Using the records below, transcribe exactly only the lines from the one with "Task: Click the Python code input field" through the end, both included, and drop every picture.

##### DATA #####

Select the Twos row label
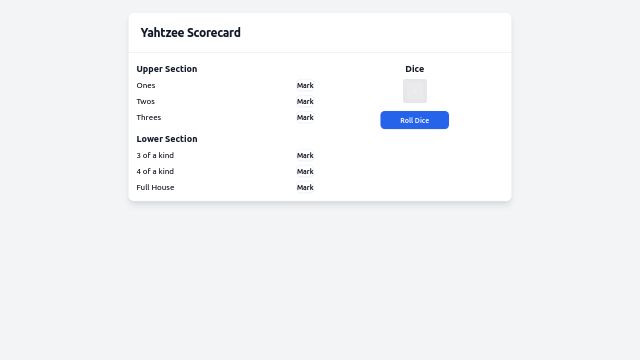The width and height of the screenshot is (640, 360). pyautogui.click(x=145, y=101)
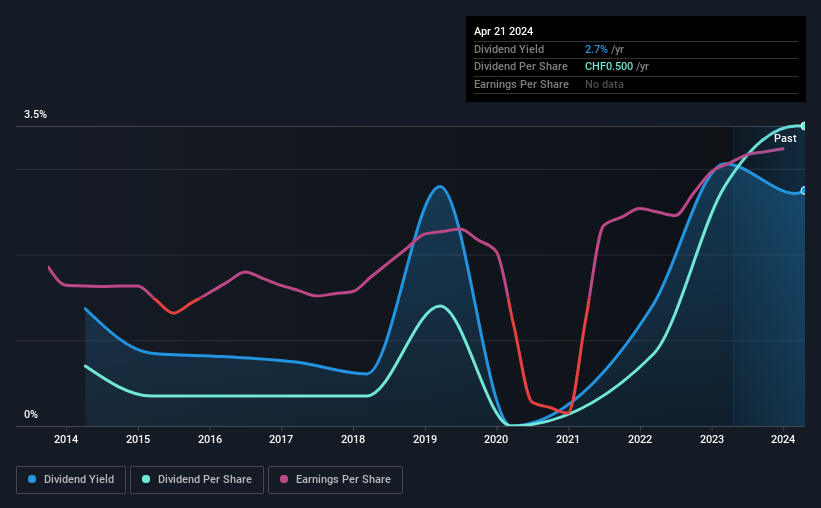Click the Apr 21 2024 tooltip date heading

[x=504, y=31]
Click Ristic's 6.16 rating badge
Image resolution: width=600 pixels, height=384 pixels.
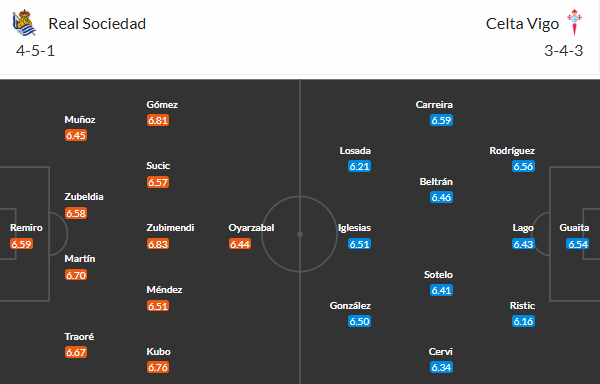(523, 321)
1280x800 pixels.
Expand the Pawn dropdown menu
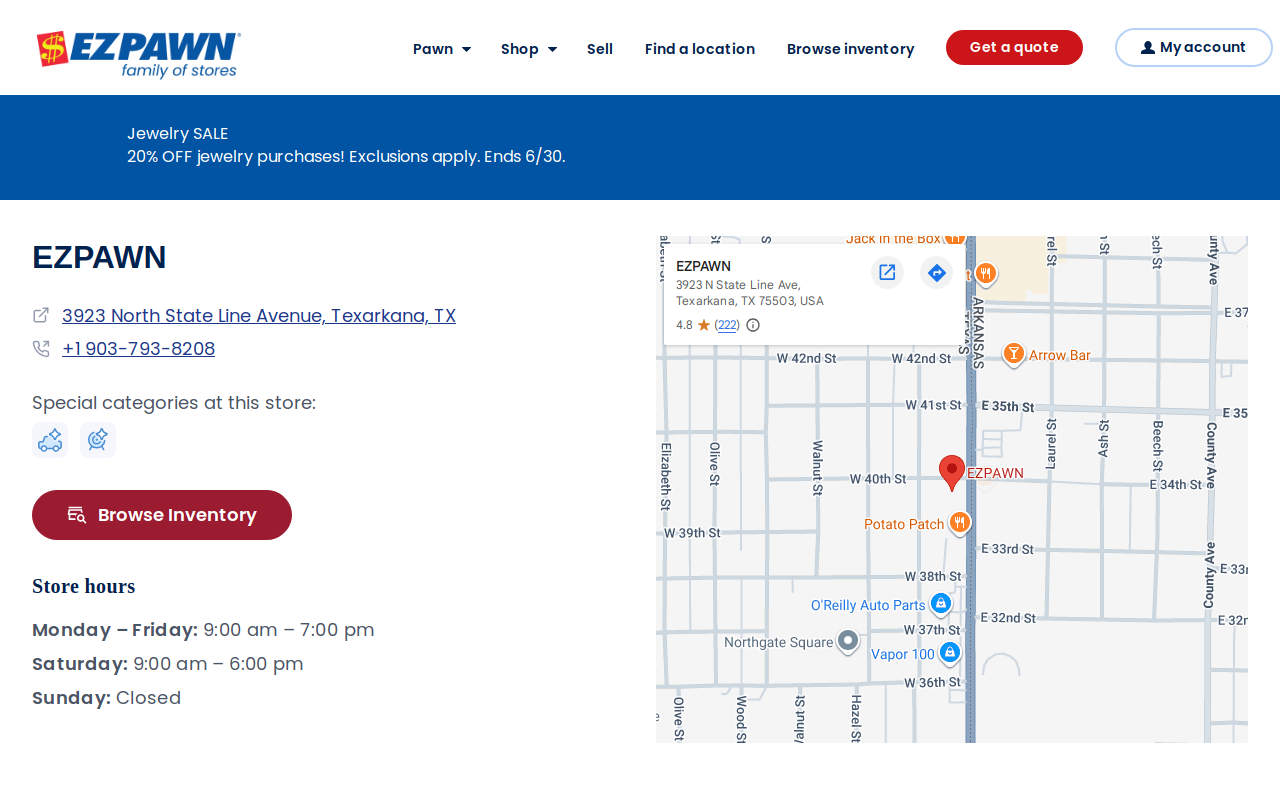coord(442,49)
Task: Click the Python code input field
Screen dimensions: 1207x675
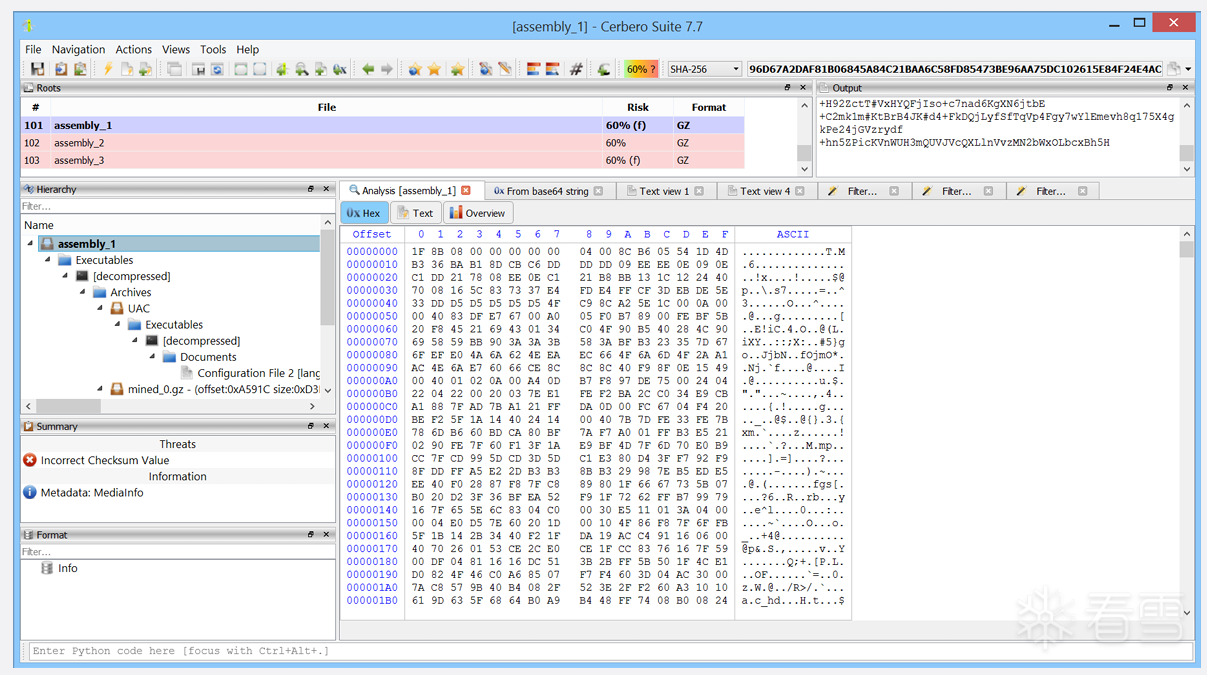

#####

## RESPONSE BELOW
Task: Click the Python code input field
Screen dimensions: 1207x675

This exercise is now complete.